> _TASK ITEM_
Begin with the first line of the listing and quote every line through the one containing "Tick the checkbox"; give only those lines.

> _INPUT DATA_
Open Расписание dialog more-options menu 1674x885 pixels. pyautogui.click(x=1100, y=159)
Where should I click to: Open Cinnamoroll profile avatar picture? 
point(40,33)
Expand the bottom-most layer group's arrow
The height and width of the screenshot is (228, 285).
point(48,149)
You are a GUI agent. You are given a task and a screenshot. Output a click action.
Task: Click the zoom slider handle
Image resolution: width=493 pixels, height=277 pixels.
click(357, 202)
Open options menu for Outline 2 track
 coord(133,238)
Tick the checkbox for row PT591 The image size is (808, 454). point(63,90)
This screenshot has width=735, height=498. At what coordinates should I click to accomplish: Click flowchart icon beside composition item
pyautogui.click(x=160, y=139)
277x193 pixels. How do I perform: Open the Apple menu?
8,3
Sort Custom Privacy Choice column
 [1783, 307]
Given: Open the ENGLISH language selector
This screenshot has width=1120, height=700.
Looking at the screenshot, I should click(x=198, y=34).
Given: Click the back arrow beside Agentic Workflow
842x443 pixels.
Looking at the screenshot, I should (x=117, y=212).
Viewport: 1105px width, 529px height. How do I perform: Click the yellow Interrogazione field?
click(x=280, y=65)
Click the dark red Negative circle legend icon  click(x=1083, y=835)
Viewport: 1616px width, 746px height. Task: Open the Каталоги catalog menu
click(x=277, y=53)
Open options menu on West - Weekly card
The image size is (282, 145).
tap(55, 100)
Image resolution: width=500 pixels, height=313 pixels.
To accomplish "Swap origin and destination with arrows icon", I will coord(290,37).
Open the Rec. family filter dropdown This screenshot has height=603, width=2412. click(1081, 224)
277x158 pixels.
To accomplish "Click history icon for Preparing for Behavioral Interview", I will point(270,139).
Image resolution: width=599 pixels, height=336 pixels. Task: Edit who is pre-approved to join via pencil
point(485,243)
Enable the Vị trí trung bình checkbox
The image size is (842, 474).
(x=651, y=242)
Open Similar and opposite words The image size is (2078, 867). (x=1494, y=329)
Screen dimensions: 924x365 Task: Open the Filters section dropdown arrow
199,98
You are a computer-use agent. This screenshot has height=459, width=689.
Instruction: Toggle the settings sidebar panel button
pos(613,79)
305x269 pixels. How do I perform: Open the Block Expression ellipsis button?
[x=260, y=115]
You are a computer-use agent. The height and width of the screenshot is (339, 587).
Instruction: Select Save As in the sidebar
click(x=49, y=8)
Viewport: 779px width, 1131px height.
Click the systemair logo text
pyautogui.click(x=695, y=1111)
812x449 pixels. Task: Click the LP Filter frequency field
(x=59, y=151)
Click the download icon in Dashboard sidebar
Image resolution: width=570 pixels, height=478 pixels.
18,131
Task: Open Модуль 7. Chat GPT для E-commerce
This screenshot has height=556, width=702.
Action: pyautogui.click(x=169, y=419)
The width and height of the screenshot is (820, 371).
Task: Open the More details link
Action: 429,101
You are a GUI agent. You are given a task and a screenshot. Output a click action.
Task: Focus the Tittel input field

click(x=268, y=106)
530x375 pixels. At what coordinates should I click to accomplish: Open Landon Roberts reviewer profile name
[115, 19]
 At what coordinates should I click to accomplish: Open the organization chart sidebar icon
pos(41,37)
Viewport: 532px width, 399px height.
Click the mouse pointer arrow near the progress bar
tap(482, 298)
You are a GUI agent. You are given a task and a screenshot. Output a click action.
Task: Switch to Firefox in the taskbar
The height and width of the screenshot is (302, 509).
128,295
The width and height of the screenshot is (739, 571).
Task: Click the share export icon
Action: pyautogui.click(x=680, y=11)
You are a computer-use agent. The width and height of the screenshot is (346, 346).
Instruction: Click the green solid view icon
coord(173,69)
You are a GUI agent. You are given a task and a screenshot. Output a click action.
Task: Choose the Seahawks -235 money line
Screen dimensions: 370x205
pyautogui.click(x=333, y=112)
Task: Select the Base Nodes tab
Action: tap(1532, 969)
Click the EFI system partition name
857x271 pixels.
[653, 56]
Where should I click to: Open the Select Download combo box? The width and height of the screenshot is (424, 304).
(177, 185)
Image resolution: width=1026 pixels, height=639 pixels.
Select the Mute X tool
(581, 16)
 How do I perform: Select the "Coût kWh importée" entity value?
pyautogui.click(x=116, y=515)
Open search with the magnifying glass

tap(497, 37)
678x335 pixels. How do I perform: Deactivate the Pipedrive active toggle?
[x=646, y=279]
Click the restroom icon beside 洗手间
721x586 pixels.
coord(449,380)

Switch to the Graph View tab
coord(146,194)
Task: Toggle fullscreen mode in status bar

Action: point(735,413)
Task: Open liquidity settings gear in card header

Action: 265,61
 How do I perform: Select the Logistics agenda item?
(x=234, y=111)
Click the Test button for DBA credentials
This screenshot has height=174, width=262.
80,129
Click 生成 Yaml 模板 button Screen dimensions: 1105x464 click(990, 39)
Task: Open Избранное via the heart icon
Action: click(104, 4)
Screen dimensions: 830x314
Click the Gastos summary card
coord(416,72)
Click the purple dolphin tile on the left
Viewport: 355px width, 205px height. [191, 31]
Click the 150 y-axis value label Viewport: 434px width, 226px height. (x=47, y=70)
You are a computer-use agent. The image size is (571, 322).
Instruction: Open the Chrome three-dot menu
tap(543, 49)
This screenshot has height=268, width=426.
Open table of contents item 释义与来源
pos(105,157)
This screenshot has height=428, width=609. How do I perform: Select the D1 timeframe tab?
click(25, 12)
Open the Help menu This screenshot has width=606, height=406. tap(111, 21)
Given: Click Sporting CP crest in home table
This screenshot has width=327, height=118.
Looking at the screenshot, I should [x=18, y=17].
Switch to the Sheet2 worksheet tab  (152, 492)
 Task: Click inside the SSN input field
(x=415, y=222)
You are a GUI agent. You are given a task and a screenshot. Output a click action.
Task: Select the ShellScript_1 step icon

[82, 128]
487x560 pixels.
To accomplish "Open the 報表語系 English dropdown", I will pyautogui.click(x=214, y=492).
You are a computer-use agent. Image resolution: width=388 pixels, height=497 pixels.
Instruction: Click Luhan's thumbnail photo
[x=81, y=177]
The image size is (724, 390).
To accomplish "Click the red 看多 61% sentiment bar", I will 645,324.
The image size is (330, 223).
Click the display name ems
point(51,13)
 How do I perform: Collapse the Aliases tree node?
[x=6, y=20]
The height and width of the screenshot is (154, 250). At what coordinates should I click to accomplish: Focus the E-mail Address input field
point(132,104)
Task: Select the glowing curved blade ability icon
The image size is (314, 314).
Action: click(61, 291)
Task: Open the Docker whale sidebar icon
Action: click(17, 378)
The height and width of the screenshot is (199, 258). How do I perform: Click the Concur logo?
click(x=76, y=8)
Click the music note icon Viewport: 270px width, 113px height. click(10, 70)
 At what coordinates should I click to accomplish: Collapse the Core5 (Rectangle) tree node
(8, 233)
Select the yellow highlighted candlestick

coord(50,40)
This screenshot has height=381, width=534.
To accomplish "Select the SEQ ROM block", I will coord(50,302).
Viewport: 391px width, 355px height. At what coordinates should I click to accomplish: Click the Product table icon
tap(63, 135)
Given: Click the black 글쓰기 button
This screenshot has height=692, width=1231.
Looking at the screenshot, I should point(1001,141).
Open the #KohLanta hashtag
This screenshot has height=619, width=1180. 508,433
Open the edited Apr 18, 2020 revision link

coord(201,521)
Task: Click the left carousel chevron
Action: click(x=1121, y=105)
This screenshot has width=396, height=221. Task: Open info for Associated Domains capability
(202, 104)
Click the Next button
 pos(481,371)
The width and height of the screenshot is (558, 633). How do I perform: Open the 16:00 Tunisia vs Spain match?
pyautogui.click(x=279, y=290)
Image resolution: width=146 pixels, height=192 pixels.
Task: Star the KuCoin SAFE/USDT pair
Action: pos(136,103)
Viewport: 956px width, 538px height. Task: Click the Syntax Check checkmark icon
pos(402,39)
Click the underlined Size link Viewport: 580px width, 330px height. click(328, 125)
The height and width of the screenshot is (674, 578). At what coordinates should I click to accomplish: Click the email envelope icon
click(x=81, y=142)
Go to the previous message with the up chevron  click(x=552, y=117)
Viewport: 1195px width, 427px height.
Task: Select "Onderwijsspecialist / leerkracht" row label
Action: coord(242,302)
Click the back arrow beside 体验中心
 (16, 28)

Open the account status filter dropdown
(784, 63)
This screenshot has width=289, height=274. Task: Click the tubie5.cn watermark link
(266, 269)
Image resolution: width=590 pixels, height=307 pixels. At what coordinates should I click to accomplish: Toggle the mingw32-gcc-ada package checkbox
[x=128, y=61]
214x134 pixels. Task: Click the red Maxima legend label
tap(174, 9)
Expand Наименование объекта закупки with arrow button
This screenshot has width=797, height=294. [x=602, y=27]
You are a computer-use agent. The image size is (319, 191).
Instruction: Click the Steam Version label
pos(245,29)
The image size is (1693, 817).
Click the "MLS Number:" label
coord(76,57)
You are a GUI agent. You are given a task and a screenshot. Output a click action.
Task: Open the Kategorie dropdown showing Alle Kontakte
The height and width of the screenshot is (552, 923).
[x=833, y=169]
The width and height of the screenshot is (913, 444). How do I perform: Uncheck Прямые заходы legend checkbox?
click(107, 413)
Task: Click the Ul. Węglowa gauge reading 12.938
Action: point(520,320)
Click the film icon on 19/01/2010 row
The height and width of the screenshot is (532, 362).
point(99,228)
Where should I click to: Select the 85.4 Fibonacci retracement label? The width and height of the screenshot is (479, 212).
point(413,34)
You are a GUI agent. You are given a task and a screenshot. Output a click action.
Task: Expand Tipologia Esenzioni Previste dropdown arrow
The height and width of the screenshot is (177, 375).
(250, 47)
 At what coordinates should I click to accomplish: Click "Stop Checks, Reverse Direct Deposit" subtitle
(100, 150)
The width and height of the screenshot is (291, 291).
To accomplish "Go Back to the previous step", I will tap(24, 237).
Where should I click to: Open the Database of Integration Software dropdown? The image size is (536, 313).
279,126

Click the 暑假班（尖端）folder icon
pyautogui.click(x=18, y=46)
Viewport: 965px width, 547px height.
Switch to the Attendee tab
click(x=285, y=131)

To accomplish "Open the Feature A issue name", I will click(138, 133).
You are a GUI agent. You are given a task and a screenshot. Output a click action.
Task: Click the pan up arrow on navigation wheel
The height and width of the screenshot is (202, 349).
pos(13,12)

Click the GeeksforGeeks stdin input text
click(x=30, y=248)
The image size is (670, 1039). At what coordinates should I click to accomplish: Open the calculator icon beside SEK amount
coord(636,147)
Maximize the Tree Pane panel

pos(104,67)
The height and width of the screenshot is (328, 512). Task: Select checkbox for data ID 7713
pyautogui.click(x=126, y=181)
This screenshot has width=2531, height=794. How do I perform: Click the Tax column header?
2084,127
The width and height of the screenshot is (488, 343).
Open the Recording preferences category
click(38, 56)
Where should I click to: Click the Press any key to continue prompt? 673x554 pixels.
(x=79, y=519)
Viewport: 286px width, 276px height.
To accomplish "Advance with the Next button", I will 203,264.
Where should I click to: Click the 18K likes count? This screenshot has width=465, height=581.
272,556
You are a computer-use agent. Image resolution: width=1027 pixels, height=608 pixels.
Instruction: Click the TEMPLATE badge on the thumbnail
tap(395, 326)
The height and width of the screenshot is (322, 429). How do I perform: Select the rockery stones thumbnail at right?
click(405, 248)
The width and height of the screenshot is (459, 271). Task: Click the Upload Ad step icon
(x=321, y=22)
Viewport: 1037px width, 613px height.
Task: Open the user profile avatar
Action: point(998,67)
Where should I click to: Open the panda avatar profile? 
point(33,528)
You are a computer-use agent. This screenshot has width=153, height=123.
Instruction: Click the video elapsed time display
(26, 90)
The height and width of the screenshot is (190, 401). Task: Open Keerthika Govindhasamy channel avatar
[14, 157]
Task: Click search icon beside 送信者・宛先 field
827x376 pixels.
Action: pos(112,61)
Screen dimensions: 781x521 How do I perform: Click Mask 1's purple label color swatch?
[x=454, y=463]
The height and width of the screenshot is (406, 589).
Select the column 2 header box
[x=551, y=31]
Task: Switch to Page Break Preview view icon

> _COMPLETED EXERCISE_
Open Расписание dialog more-options menu 1674x885 pixels. pyautogui.click(x=1100, y=159)
Where should I click to: Open Cinnamoroll profile avatar picture? 
point(40,33)
Expand the bottom-most layer group's arrow
The height and width of the screenshot is (228, 285).
point(48,149)
You are a GUI agent. You are given a task and a screenshot. Output a click action.
Task: Click the zoom slider handle
Image resolution: width=493 pixels, height=277 pixels.
click(357, 202)
Open options menu for Outline 2 track
 coord(133,238)
Tick the checkbox for row PT591 The image size is (808, 454). point(63,90)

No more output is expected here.